The Zulu strap emerged in the 2000s-2010s as a market-positioned alternative for tactical and military buyers seeking heavier, more robust construction. The name is a play on the NATO phonetic alphabet: NATO straps are sometimes informally called "Alpha" straps; "Zulu" is the next letter convention used to distinguish the heavier variant. The naming has no formal mil-issue source; Zulu is a commercial product positioning, not a NATO procurement specification.
"NATO is for the smaller wrist and the smaller watch. Zulu is for the larger wrist and the larger watch."- Strap retailer on the NATO/Zulu choice
The physical differences from a NATO: (1) thicker, denser nylon fabric (~30-40% heavier); (2) rounded buckle and keeper hardware (NATO uses flat-stamped metal); (3) typically polished or PVD-coated buckle (vs NATO's standard brushed steel); (4) often single-piece without the separator strap of military-spec NATOs. The result: a heavier, more substantial strap that visually balances larger watch cases (44mm+ tactical pilots, 47mm+ Panerai-style tool watches).
Use cases: Zulu straps pair with tactical / military / dive watches. Sinn EZM, Bell & Ross BR-X1, Panerai Submersible, military-aesthetic pilot watches frequently use Zulu straps as alternative configuration. The strap reads heavier and more aggressive than a NATO; it is out of place on dress watches or smaller dress-aesthetic pieces (where a NATO is also out of place).
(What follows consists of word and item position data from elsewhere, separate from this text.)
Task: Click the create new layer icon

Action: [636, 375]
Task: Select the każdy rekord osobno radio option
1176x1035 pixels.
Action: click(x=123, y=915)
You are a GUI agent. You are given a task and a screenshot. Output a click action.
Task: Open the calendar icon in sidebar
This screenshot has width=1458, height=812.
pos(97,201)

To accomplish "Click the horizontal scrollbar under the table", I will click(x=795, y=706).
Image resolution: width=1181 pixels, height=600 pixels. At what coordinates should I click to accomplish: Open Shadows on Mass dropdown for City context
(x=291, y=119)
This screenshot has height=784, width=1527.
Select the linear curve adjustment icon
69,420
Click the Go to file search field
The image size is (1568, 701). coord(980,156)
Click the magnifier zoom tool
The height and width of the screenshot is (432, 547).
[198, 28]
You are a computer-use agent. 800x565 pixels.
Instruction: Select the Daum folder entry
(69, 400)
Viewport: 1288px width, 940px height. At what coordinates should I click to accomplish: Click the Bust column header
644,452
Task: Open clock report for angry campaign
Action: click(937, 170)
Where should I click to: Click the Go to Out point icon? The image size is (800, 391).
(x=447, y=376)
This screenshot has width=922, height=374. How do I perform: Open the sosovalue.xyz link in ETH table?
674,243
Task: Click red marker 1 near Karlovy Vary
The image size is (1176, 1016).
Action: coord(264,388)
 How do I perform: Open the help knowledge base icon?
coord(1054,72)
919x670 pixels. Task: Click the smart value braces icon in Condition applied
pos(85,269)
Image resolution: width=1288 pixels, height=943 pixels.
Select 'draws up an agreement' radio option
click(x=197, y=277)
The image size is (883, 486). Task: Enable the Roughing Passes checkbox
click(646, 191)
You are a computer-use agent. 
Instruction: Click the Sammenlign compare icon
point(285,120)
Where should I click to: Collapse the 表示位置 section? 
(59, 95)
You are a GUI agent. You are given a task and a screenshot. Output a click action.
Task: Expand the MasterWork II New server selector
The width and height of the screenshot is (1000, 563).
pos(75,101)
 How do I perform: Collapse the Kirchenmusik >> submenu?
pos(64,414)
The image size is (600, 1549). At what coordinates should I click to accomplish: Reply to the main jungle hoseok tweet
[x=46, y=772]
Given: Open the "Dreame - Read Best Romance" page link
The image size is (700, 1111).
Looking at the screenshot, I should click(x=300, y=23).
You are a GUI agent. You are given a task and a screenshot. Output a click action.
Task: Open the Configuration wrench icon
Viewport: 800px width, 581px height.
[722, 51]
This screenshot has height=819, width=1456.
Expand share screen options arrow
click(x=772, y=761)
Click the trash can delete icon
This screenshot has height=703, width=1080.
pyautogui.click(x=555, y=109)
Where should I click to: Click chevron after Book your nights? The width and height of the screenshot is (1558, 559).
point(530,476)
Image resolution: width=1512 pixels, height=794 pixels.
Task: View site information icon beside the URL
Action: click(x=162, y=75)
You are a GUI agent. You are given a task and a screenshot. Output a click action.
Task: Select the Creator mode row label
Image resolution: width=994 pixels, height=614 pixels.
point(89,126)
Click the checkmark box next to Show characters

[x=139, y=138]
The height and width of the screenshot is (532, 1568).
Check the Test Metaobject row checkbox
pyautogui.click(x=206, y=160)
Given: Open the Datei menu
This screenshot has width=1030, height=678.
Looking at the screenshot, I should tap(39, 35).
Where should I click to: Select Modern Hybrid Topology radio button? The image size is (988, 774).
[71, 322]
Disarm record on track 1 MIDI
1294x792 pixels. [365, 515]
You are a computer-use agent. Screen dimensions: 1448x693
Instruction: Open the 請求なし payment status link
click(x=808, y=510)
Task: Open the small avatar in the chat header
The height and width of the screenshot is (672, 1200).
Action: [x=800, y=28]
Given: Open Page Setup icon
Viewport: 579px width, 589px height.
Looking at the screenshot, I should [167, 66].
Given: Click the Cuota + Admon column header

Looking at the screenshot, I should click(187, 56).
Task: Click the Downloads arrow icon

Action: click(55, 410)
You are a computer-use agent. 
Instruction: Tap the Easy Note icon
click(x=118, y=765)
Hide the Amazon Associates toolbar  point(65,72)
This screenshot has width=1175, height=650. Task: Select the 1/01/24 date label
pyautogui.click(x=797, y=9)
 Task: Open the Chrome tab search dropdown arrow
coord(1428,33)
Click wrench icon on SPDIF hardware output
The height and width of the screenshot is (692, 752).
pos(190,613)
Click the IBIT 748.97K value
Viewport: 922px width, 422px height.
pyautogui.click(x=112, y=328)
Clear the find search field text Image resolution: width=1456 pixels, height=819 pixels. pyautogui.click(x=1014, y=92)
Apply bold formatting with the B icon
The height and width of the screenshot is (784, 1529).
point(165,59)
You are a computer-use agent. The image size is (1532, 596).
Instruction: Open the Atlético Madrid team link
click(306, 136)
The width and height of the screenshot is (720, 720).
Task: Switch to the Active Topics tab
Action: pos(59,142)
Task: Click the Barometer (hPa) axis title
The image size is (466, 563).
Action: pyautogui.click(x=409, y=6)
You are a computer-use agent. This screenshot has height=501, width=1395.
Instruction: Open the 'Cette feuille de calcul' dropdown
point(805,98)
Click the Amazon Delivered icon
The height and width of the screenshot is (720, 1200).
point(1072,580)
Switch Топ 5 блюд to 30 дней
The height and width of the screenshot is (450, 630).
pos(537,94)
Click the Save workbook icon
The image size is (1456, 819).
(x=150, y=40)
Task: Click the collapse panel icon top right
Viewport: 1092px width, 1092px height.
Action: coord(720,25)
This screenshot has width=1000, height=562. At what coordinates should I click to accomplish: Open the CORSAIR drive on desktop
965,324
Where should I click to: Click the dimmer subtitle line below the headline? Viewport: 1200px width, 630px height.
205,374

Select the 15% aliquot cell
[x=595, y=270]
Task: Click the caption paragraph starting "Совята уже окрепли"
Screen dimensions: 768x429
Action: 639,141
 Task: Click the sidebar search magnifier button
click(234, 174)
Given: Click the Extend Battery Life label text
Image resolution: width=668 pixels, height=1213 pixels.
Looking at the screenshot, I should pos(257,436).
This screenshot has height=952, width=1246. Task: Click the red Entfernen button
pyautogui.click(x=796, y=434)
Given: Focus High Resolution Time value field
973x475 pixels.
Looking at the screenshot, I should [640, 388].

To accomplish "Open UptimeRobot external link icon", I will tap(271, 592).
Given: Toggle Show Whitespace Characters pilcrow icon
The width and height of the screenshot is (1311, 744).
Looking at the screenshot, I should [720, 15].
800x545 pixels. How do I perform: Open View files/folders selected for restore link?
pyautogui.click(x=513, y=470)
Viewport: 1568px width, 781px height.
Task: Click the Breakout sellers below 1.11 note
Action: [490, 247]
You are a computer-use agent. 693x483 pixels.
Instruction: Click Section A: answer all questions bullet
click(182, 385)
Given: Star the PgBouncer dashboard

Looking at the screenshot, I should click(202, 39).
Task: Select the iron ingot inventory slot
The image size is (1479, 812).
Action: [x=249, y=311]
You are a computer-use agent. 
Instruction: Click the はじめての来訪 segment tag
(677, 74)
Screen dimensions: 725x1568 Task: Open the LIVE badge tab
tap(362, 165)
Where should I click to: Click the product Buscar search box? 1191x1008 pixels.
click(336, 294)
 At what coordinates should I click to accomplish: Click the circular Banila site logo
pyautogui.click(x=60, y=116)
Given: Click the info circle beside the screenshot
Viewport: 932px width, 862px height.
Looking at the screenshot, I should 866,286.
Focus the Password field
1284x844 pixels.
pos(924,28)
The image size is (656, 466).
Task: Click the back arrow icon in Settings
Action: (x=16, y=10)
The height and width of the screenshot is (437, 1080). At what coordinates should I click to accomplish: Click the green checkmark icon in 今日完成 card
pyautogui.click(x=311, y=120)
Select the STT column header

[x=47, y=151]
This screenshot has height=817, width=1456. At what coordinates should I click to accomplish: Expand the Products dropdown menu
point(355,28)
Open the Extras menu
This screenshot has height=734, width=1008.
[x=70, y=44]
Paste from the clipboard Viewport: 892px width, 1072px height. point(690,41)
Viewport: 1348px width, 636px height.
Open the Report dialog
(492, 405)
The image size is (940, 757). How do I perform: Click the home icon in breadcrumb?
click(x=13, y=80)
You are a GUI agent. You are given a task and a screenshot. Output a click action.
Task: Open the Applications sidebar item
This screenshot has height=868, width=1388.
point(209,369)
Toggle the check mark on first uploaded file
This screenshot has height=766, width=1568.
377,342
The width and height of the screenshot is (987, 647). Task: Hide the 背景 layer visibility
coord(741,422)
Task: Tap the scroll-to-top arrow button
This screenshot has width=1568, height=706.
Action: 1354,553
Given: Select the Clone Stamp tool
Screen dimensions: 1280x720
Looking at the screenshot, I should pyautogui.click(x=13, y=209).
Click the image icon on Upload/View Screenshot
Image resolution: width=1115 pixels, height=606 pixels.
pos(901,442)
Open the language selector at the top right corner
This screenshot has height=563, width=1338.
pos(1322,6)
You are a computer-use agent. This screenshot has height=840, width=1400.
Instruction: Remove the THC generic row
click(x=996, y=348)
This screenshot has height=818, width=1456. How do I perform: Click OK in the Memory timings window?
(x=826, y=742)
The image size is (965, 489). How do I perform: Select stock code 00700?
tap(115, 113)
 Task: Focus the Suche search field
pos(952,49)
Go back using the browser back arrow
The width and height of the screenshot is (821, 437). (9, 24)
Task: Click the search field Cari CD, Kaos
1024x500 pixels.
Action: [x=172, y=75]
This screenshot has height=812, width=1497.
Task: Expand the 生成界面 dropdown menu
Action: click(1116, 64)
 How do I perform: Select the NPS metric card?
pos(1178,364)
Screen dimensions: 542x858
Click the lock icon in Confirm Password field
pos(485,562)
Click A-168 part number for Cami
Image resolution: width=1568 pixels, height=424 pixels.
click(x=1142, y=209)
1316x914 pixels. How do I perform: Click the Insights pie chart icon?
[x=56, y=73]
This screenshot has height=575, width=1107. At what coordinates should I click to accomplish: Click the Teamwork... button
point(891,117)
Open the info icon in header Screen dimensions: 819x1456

For buyers, the practical guide: NATO for casual / vintage / smaller cases; Zulu for tactical / dive / larger cases where the heavier construction visually balances the watch. Aftermarket Zulu straps are widely available from specialist suppliers (Crown & Buckle, Stitched, Erika's Originals heavier variants) at USD 30-80; the price differential vs NATO reflects the heavier materials. Most modern microbrand divers ship on FKM rubber (the modern dive-strap default) but Zulu remains a strong tactical-aesthetic alternative.